Reed gave a bit of background on how Netflix got started. A standard part of any introduction to networking course, that I've used myself in my university lecturing days, is to have the class work out the bandwidth of a truck full of the medium of the day (magnetic tape, CDs, DVDs, thumb drives) driving down the highway. It turns out to be incredibly high, much higher than any wide area network until recently. Reed realized that DVDs in the mail, at about 600GB each, is a high bandwidth network (10s of megabytes per second). Eventually, the internet would overtake the postal system, but it took until 2010 for that to happen. At that point, streaming started to become increasingly attractive.

Netflix now releases globally, in the sense that a release is available in all countries at the same time. This is very different from the old process where something might appear first in a theater, then pay per view, then broadcast TV, then on DVD etc. These so-called "windows" are a thing of the past.

Binge watching is a symptom of being able to watch anything whenever you want, rather than having episodes dripped out one per week. Reed pointed out that we are getting back to how books work. You can read anytime you want, as many chapters as you want. In the future, not even the far future, all TV will be watched on the internet. Networks all over the world are bringing all their content online like HBO and others already have.

Netflix has around 100M members around the world, about half in the US, half overseas (well, I guess I should say outside the US since I'm in Spain right now). One effect is that a local film-maker in, say, Spain can get global reach.

Cable companies have been worried about Netflix, that it will lead to a lot of cord-cutting (people canceling their cable subscription and living with an internet subscription and Netflix etc). They just put Netflix on the latest Comcast boxes with great success. To a Comcast subscriber, it is another channel with really great content.
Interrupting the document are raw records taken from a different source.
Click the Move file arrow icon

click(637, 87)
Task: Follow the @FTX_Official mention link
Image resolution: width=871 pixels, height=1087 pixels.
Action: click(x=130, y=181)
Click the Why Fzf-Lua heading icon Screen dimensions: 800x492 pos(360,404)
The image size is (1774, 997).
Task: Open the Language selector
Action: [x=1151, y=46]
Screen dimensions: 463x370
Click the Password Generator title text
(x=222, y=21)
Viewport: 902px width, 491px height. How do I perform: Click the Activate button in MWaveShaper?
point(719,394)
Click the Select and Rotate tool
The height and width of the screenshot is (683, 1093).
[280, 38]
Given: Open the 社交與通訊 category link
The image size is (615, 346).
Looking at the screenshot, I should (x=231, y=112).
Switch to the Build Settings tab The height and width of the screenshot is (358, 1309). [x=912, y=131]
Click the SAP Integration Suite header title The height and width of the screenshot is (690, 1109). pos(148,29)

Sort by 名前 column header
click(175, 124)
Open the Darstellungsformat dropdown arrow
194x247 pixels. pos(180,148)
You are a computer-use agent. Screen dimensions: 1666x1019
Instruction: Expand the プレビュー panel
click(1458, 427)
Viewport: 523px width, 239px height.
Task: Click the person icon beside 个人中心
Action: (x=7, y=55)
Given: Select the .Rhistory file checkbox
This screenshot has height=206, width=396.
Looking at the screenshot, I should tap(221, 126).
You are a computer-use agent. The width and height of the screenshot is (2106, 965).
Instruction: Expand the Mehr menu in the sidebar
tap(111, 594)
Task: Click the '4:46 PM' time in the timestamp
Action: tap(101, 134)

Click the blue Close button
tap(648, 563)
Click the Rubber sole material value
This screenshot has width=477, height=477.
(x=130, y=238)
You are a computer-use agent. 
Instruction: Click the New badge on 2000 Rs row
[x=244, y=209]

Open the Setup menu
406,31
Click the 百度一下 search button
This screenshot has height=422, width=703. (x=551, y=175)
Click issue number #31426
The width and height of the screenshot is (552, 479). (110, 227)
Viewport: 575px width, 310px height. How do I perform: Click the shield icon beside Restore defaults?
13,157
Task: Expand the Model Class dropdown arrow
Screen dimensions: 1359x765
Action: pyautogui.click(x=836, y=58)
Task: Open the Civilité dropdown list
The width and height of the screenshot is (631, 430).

It is about story telling more than technology. Netflix invests a lot in technology with the aim to make it invisible. Better codecs lead to less "buffering" hiccups; ideally, they will become a thing of the past like the sound of a 56kb dialup modem. This also reduces the bandwidth requirements and thus means that a lower data cap (so less money) is needed for a given quality and consumption pattern.

There is a lot of competition for streaming: YouTube, Amazon, BBC, and more coming. Reed is confident that they will stay out ahead and be a leader. "We need to keep out in front so we don't get run over."